Google | SWE L4 | NYC | September 2020 [Reject]
Summary
I interviewed for a Software Engineer L4 position at Google in NYC in September 2020. Despite a rigorous interview process involving a phone screen and a five-round virtual onsite, I ultimately received a rejection.
Full Experience
My interview journey for the Google SWE L4 role started with a phone screen, which involved a coding problem. Following that, I was invited for a virtual onsite, consisting of five 45-minute rounds. These rounds covered a mix of coding challenges, a behavioral interview focusing on 'Googliness,' and other algorithmic problems. Each coding round presented unique challenges, from dynamic programming to graph-related problems. Unfortunately, after completing all rounds, I was informed that I would not be moving forward with the hiring process.
Interview Questions (6)
Contains Duplicate II
Given an integer array nums and an integer k, return true if there are two distinct indices i and j in the array such that nums[i] == nums[j] and abs(i - j) <= k.
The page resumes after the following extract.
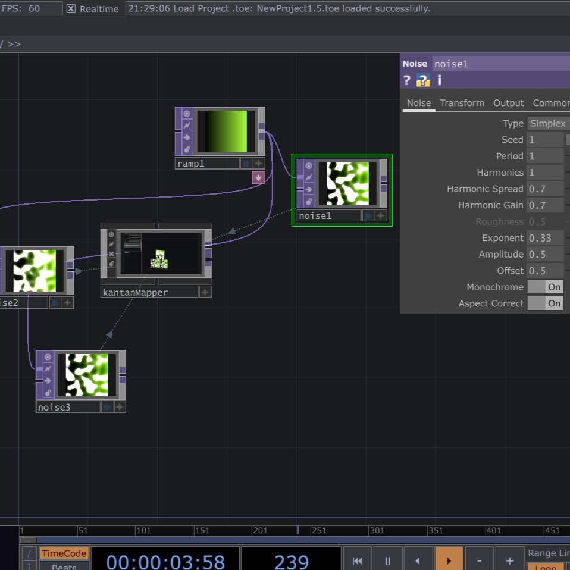Click the info icon in the parameter dialog
Viewport: 570px width, 570px height.
point(439,80)
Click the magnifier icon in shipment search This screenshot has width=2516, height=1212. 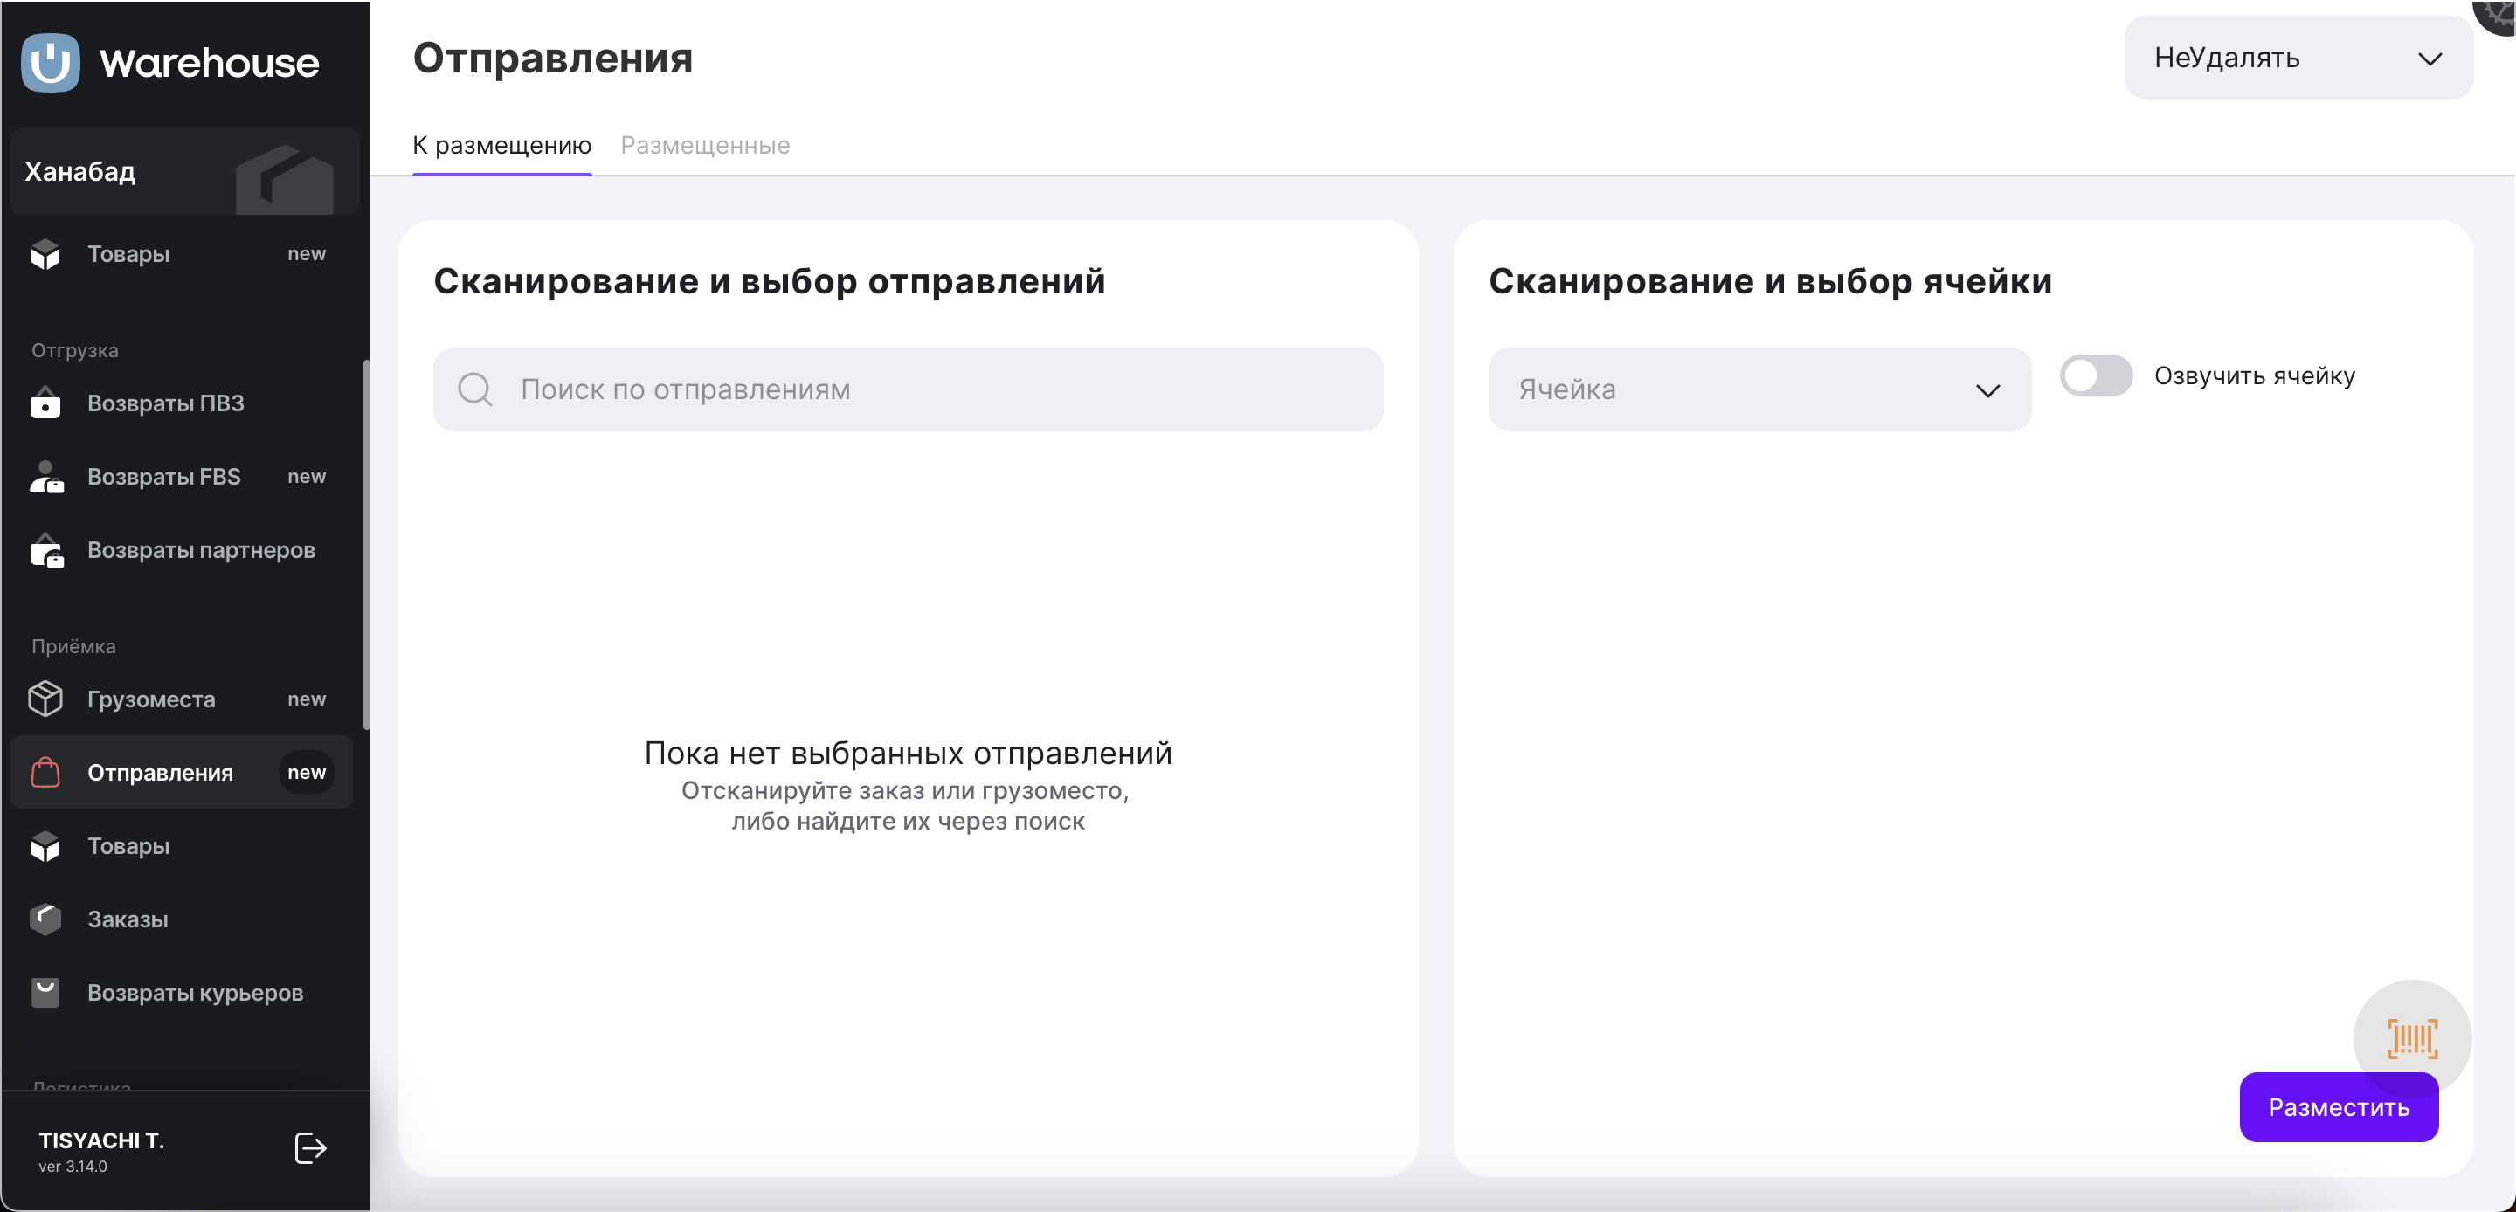click(x=475, y=390)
Blackjack Probability of Busting
Given a 10-sided die (d10) and a starting value, what is the probability of busting (getting over 21) under specific rules: if the current sum is 16 or lower, one must roll; if the sum is 17-21, one must stay.
Minimum Window Subsequence
Given two strings S and T, return the minimum window in S which has T as a subsequence. If there is no such window, return the empty string.
Anagram Pair and Smallest Non-Anagram Number
The round consisted of two parts. Part 1: Determine if two given numbers are anagrams of each other. Part 2: Given a list of numbers, find the smallest number from the list that does not have an anagram pair within the same list.
Googliness Behavioral Interview
This round focused on behavioral questions, often referred to as 'Googliness', assessing leadership, teamwork, handling ambiguity, and how I demonstrate Google's core values.
Maximize Minimum Distance Path in Grid
Given a 2D grid containing a starting position, an ending position, and several obstacles, find a path from the source to the destination such that the minimum distance maintained from any obstacle along this path is maximized.